## [Document segment]
Opinion
NOT TO BE PUBLISHED IN THE OFFICIAL REPORTS
APPEAL from a judgment of the Superior Court of Kern County. Sidney P. Chapin, Judge, Super. Ct. No. CV254207
Law Office of Donald C. Duchow and Donald C. Duchow for Plaintiff and Appellant.
Robinson & Kellar, Oliver U. Robinson and Michael C. Kellar for Defendant and Respondent.
OPINION
HILL, J.
This is an appeal from the judgment in favor of defendant in a personal injury action against the City of Wasco (the City) based upon an alleged dangerous condition of public property. After trial by the court, the court found that, considering the totality of the evidence, there was a lack of credible evidence to carry appellant’s burden to prove a dangerous condition or respondent’s actual or constructive notice of any dangerous condition. Appellant contends his uncontradicted testimony established a dangerous condition and showed the condition was conspicuous enough and had existed long enough to give constructive notice to the City of its existence. We will affirm.
FACTS
Appellant testified there was a pothole at the intersection of Palm and Third in Wasco, which was 20 to 22 inches long, 11 inches wide, and 6 inches deep, and had been there for a year. On the evening of September 27, 2003, appellant was riding his bicycle and, as he made a right turn onto Third, his front wheel went down and he went over the handlebars and landed on his head and hands. He contends the front wheel went into the pothole, which he could not see because it was covered with water. Defendant presented evidence that no one had reported the pothole described by plaintiff. The Public Works Director testified, based on his experience, that a pothole as large as that described by appellant would certainly have been reported.

## [Information shown]
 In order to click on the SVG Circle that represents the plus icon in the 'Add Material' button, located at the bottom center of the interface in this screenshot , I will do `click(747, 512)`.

---

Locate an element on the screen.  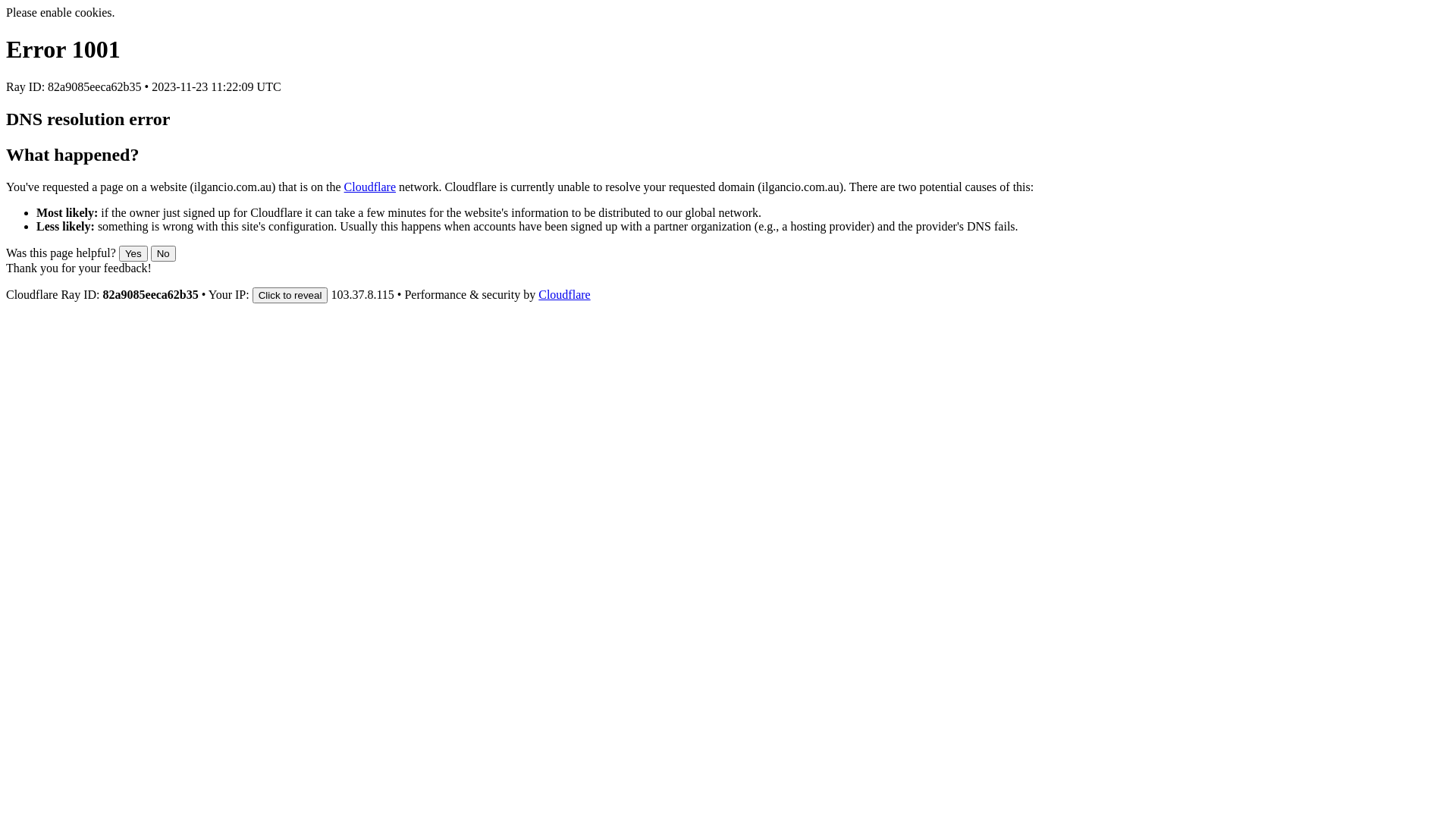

## [Job 1]
Answer these questions about the pothole appeal opinion:
(a) Which county's Superior Court issued the judgment being appealed?
(b) How deep did the appellant say the pothole was?
(c) On what date was the appellant riding his bicycle when he fell?
## [Job 2]
Write out the part of the pothole appeal opinion that opens with the words containing "Robinson & Kellar, Oliver" and closes with "We will affirm.".
## [Job 3]
Carry the pothole appeal opinion forward from the point where it stops.
None of the entries are needed for this work.

## [Reply 1]
(a) Kern County.
(b) 6 inches.
(c) September 27, 2003.

## [Reply 2]
Robinson & Kellar, Oliver U. Robinson and Michael C. Kellar for Defendant and Respondent.
OPINION
HILL, J.
This is an appeal from the judgment in favor of defendant in a personal injury action against the City of Wasco (the City) based upon an alleged dangerous condition of public property. After trial by the court, the court found that, considering the totality of the evidence, there was a lack of credible evidence to carry appellant’s burden to prove a dangerous condition or respondent’s actual or constructive notice of any dangerous condition. Appellant contends his uncontradicted testimony established a dangerous condition and showed the condition was conspicuous enough and had existed long enough to give constructive notice to the City of its existence. We will affirm.

## [Reply 3]
DISCUSSION
I. Standard of Review
Questions of fact and mixed questions of law and fact which are predominantly factual are reviewed under a substantial-evidence test. (Crocker National Bank v. City and County of San Francisco (1989) 49 Cal.3d 881, 888.) Appellant contends the uncontradicted evidence showed the existence of a large pothole for a significant period of time, demonstrating both the existence of a dangerous condition and constructive knowledge of the condition on the part of respondent. Because the question is predominantly one of fact, the substantial evidence standard of review applies.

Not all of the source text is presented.